Due to the above discussion about the HOS method examined in table 2, the comparison between the CEEEs and the HOS method will focus only on their implementation through using an exponential integrator that has been demonstrated to have favoured features for the HOS method. The numerical performances of the CEEEs shown in table 2 especially depend on the choice of the values for $\alpha$ and $\beta$. Thereby, discussions are made based on the categories of the choices listed in the following, starting from the least advantageous category for the CEEEs.

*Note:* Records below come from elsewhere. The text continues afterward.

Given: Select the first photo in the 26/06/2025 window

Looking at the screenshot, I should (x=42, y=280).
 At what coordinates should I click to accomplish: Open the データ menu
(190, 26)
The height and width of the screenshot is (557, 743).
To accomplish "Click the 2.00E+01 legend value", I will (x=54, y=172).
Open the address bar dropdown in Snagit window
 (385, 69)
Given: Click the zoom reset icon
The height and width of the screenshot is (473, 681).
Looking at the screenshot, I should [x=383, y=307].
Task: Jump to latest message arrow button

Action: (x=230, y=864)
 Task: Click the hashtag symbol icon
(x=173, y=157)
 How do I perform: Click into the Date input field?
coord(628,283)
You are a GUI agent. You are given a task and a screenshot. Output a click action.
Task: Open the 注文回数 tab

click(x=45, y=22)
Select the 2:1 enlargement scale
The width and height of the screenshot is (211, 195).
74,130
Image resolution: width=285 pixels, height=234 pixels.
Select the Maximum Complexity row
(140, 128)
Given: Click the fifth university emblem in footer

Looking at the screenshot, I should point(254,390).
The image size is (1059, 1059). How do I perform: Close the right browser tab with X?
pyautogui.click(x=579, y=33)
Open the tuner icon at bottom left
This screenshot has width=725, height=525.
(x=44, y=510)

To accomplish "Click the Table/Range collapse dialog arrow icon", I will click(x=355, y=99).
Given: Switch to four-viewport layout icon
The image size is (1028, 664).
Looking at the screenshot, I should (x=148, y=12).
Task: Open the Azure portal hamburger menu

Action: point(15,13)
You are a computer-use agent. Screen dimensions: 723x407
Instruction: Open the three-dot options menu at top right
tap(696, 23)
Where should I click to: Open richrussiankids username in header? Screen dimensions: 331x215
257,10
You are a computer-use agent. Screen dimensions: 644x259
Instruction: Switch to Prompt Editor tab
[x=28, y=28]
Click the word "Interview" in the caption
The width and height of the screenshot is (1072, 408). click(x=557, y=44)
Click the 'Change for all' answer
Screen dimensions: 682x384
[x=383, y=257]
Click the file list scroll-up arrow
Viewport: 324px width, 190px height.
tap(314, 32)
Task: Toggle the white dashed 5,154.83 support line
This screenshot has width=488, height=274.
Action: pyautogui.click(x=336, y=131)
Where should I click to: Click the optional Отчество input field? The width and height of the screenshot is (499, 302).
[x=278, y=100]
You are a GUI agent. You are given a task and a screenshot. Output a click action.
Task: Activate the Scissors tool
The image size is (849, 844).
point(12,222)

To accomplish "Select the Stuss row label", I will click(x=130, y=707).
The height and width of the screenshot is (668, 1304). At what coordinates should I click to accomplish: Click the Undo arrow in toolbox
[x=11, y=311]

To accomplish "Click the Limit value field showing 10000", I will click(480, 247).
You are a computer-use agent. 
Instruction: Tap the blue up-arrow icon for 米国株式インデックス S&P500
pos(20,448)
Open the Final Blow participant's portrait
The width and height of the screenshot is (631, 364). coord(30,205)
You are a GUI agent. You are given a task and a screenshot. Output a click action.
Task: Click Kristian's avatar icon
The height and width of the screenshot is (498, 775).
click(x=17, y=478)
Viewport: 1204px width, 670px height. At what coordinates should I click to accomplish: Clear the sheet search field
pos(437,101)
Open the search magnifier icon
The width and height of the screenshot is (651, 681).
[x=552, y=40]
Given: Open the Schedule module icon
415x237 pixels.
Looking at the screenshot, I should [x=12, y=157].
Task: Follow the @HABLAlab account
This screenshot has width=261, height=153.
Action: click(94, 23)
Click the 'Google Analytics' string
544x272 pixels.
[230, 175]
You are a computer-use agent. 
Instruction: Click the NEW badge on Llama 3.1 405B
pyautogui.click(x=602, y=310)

  1. (a) $\alpha =\beta =0$ and, therefore, $\varepsilon _\text {f}=\varepsilon _k\equiv 1$. It suggests that the CEEEs are simply the HOS but with the newly introduced envelope transform for the evaluation of the nonlinear forcing terms and wave parameters. The newly proposed evaluation through the envelope transform is at the expense of an increased number of FFTs and, therefore, an additional computational cost with all the other parameters the same as the HOS method (‘ExpInt1’), as clearly seen in table 2. As a result, this category of the value for $\alpha$ and $\beta$ should be dropped out if the CEEEs will be implemented for numerical computations as it does not introduce additional advantages compared with the HOS method.

  2. (b) $\alpha =0$ and $0< \beta$ and, thus, $\varepsilon _k=1$ and $0\lesssim \varepsilon _\text {f}< 1$, respectively. This suggests that a (small) dimensionless bandwidth parameter (i.e. $\varepsilon _\text {f}$) in wave frequency has been introduced. The characteristic wave frequency, $\omega _0$, can be chosen as the angular frequency of either a carrier wave or the peak wave of a wave spectrum. A specific value for $\beta$ can be selected that permits $\varepsilon _\text {f}\sim \varepsilon _t$ in practice. For instance, $\beta =1$ has been used in § 6.1.1 that has led to $\varepsilon _\text {f}\sim \epsilon ^2$. Table 2 indicates that the first-order accurate exponential integrator (‘ExpInt1’) for the CEEEs can reach the same accuracy as a second-order accurate exponential integrator (‘ExpInt2’) for the HOS method but with a slightly smaller number of FFTs required. Moreover, the CEEEs can allow for a much larger time interval, e.g. $\varepsilon _t\sim O(1)$, for numerical convergence as long as the inequality $\varepsilon _\text {f}\varepsilon _t\ll 1$ holds. Physically, a larger time interval (e.g. $1/f_s\ll \Delta t_n$) achieved by the CEEEs attributes to the fact that it depends on the rate of change of a wave spectrum that has a much slower temporal scale relative to that (i.e. $1/f_s$) of the phase of the fastest wave. This feature is especially similar to a NLS equation-based model by using a split-step method as explained in Lo & Mei (Reference Lo and Mei1985).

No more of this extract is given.